Definition of the LCM

Definition 3

Common multiple of natural numbers$ a $ and $ b $ is a natural number that is a multiple of both $ a $ and $ b $.

Common multiples of numbers are numbers that are divisible by the original without a remainder. For example, for the numbers $ 25 $ and $ 50 $, the common multiples will be the numbers $ 50,100,150,200, etc.

The least common multiple will be called the least common multiple and denoted by LCM $ (a; b) $ or K $ (a; b). $

To find the LCM of two numbers, you need:

1. Factor numbers
2. Write down the factors that are part of the first number and add to them the factors that are part of the second and do not go into the first

Example 4

Find the LCM of the numbers $ 99 $ and $ 77 $.

We will find according to the presented algorithm. For this

Factor numbers

$ 99 = 3 \ cdot 3 \ cdot 11 $

Write out the factors included in the first

add to them the factors that are part of the second and do not go into the first

Find the product of the numbers found in Step 2. The resulting number will be the desired least common multiple

$ LCM = 3 \ cdot 3 \ cdot 11 \ cdot 7 = 693 $

Compiling lists of number divisors is often very time consuming. There is a way to find GCD, called Euclid's algorithm.

The statements on which the Euclidean algorithm is based:

If $ a $ and $ b $ are natural numbers, and $ a \ vdots b $, then $ D (a; b) = b $

If $ a $ and $ b $ are natural numbers such that $ b

Using $ D (a; b) = D (a-b; b) $, we can successively decrease the considered numbers until we reach such a pair of numbers that one of them is divisible by the other. Then the smaller of these numbers will be the desired greatest common divisor for the numbers $ a $ and $ b $.

Properties of GCD and LCM

1. Any common multiple of $ a $ and $ b $ is divisible by K $ (a; b) $
2. If $ a \ vdots b $, then K $ (a; b) = a $

If K $ (a; b) = k $ and $ m $ is a natural number, then K $ (am; bm) = km $

If $ d $ is a common divisor for $ a $ and $ b $, then K ($ \ frac (a) (d); \ frac (b) (d) $) = $ \ \ frac (k) (d) $

If $ a \ vdots c $ and $ b \ vdots c $, then $ \ frac (ab) (c) $ is a common multiple of $ a $ and $ b $

For any natural numbers $ a $ and $ b $, the equality

$ D (a; b) \ cdot К (a; b) = ab $

Any common divisor of the numbers $ a $ and $ b $ is a divisor of the number $ D (a; b) $

How do I find the least common multiple?

You need to find each factor of each of the two numbers for which we find the smallest common multiple, and then multiply the factors that coincide in the first and second numbers by each other. The result of the product will be the desired multiple.

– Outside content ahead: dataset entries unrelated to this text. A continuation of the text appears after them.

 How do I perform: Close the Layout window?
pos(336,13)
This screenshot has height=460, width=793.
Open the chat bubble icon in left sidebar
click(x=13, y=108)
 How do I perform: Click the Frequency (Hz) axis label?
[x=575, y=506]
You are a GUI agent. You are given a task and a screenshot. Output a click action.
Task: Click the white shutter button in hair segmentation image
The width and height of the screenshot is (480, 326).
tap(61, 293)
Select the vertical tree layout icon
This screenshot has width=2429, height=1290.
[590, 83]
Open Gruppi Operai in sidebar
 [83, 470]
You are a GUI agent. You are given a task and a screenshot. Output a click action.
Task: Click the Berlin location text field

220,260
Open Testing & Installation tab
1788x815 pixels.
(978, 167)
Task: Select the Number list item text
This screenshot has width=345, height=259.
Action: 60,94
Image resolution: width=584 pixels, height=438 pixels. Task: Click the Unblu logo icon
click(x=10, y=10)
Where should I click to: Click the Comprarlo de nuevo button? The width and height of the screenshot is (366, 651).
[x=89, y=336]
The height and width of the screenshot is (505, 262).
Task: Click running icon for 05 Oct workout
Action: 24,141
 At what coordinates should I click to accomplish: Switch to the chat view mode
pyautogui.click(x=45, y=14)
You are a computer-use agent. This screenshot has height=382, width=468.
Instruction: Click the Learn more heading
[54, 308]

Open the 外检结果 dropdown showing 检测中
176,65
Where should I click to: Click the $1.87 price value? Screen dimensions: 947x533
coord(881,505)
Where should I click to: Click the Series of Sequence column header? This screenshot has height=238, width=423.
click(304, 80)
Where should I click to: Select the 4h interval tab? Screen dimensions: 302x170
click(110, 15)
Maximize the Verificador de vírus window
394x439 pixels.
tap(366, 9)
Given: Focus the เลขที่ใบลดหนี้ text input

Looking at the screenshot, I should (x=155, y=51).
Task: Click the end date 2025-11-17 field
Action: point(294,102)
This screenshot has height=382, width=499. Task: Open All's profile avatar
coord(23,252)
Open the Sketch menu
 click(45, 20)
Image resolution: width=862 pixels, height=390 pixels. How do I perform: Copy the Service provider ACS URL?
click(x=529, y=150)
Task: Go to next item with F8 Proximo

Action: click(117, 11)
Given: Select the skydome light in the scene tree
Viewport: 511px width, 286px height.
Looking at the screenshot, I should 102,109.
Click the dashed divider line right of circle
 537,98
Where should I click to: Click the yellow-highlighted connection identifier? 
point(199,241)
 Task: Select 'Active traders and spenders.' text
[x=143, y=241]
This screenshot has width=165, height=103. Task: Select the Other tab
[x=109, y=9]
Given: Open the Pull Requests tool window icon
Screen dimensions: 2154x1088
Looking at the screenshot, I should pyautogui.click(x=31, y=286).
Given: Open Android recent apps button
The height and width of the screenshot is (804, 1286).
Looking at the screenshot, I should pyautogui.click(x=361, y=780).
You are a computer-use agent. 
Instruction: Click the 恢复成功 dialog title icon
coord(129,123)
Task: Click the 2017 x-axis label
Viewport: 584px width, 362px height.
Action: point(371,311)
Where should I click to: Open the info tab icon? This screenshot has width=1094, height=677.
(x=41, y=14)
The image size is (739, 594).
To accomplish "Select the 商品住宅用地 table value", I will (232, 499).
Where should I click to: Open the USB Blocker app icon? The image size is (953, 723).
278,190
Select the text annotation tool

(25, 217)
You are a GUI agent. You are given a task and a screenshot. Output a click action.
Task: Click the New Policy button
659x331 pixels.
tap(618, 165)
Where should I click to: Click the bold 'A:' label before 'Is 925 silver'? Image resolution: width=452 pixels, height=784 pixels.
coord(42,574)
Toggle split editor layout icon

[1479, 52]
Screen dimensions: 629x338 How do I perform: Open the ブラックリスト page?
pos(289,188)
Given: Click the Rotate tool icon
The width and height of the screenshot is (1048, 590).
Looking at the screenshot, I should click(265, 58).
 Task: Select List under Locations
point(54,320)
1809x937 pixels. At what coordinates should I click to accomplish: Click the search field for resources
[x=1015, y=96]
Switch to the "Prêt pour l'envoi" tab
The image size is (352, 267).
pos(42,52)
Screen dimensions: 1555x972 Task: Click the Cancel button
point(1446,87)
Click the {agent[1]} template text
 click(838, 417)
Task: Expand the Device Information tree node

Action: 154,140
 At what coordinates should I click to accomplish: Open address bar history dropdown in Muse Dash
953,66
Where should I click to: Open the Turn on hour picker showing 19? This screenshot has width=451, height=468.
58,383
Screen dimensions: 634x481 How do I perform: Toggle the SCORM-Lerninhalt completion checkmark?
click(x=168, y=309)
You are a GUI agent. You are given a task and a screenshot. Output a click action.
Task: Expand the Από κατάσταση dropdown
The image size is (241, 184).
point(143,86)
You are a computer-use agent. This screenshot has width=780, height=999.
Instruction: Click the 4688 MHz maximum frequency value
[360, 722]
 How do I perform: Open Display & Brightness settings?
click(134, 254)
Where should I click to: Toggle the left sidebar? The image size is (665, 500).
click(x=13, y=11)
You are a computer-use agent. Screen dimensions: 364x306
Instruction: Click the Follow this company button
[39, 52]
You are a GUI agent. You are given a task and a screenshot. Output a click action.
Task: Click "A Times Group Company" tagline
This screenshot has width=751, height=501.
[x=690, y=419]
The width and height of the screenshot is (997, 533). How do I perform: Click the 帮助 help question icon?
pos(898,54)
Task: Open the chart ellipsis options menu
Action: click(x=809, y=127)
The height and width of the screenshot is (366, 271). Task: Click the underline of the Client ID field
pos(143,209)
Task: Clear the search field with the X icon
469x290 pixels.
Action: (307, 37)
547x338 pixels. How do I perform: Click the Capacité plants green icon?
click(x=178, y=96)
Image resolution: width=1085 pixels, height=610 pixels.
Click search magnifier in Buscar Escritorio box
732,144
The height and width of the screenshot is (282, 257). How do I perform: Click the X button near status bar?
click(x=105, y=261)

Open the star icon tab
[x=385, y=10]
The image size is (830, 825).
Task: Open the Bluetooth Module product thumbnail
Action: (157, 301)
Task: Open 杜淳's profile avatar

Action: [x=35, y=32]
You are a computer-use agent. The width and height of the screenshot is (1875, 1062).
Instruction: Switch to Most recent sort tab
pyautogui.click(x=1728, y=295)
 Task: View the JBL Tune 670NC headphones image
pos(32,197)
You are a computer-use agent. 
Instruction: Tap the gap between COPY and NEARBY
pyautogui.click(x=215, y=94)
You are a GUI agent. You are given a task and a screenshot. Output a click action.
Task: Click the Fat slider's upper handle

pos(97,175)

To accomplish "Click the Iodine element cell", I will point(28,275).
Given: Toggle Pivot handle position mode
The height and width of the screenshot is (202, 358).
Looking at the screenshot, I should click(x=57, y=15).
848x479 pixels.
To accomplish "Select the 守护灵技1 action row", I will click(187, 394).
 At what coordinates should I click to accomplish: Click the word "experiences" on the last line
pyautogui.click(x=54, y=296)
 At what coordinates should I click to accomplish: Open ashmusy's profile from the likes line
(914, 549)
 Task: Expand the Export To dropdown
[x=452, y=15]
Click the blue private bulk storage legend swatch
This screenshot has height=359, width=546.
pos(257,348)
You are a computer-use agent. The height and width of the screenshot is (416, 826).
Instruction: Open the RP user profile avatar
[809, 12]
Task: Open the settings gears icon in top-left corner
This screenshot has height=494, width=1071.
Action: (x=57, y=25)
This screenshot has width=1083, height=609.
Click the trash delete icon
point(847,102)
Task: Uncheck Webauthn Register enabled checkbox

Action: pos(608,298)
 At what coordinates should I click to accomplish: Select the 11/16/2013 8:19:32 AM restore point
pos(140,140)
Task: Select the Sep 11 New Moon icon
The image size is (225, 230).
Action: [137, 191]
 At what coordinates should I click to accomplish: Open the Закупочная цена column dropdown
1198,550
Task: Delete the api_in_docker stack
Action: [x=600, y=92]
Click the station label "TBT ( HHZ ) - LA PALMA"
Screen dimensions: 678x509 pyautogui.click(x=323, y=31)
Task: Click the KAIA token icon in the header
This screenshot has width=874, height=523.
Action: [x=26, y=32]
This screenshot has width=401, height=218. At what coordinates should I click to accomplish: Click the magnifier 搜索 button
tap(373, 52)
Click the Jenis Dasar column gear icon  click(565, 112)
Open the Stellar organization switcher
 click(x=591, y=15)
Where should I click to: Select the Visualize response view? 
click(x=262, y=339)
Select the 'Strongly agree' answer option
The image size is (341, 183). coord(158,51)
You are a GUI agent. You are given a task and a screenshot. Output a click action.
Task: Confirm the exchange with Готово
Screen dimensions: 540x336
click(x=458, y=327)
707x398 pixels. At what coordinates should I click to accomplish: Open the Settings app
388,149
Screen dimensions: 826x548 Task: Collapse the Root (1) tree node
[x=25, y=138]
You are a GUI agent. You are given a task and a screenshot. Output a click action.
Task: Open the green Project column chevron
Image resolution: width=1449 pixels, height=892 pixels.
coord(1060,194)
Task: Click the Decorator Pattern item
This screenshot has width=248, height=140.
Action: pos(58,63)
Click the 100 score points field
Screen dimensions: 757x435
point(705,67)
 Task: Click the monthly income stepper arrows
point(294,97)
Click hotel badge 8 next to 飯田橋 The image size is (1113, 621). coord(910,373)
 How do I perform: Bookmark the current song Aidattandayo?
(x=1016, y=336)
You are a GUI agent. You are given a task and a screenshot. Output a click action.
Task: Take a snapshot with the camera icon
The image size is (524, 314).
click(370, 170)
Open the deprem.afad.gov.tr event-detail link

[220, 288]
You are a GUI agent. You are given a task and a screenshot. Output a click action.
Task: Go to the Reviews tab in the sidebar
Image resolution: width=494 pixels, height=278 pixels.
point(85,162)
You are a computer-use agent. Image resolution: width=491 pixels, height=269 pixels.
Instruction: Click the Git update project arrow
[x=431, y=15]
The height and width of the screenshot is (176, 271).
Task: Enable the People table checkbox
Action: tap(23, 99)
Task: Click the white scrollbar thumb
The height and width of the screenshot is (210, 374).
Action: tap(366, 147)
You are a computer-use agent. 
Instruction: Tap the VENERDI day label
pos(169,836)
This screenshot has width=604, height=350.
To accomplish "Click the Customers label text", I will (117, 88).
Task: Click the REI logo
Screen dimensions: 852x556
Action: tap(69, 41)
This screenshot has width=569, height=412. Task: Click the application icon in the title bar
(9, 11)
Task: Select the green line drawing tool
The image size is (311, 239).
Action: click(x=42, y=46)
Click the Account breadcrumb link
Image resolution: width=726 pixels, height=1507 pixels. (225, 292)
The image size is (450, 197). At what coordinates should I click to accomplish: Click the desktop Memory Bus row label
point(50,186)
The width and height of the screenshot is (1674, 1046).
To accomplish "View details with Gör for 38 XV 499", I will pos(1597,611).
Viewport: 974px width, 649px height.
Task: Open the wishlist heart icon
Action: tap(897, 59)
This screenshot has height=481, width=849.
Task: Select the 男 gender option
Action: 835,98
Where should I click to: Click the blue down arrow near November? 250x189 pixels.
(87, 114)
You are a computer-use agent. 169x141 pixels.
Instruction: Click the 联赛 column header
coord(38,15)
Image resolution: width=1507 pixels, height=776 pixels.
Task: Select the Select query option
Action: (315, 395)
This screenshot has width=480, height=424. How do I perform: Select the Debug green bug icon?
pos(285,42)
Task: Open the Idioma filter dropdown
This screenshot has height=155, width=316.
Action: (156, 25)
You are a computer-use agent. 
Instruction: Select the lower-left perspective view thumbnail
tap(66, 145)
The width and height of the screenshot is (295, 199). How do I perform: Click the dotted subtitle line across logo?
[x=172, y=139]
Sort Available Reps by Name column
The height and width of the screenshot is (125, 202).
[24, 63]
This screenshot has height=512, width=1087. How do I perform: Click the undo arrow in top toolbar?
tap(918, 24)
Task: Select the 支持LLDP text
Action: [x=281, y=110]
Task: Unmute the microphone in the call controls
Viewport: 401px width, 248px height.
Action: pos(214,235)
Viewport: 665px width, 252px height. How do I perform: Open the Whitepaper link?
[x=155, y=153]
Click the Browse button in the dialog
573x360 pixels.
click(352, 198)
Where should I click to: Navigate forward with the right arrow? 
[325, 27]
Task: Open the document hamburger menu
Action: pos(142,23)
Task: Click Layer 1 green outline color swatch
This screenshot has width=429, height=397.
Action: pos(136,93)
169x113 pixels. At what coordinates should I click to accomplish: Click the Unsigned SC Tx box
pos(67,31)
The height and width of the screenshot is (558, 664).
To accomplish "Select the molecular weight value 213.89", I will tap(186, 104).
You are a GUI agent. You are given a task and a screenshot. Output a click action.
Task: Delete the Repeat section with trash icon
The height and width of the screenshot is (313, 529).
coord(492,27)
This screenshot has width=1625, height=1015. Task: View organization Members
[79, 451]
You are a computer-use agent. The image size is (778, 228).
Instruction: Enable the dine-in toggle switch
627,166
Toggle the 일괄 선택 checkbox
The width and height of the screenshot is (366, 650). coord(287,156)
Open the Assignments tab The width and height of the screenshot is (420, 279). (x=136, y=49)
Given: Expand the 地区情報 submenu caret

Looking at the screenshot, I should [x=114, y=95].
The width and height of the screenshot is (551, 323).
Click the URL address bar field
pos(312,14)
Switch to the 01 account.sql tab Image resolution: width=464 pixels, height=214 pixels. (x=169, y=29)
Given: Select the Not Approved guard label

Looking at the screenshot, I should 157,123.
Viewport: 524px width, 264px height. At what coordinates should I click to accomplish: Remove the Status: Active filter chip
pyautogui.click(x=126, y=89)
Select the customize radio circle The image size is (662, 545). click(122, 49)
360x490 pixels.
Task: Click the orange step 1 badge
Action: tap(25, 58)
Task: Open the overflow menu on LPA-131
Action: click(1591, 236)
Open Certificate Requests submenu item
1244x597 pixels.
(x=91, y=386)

For example, we have numbers 3 and 5 and we need to find the LCM (least common multiple). US need to multiply and three and five for all numbers starting from 1 2 3 ... and so on until we see the same number both there and there.

We multiply three and get: 3, 6, 9, 12, 15

We multiply the heel and get: 5, 10, 15

The prime factorization method is the most classic for finding the least common multiple (LCM) for multiple numbers. This method is clearly and simply demonstrated in the following video:

Adding, multiplying, dividing, reducing to a common denominator and other arithmetic operations is a very exciting exercise, especially the examples that take up a whole sheet are fascinating.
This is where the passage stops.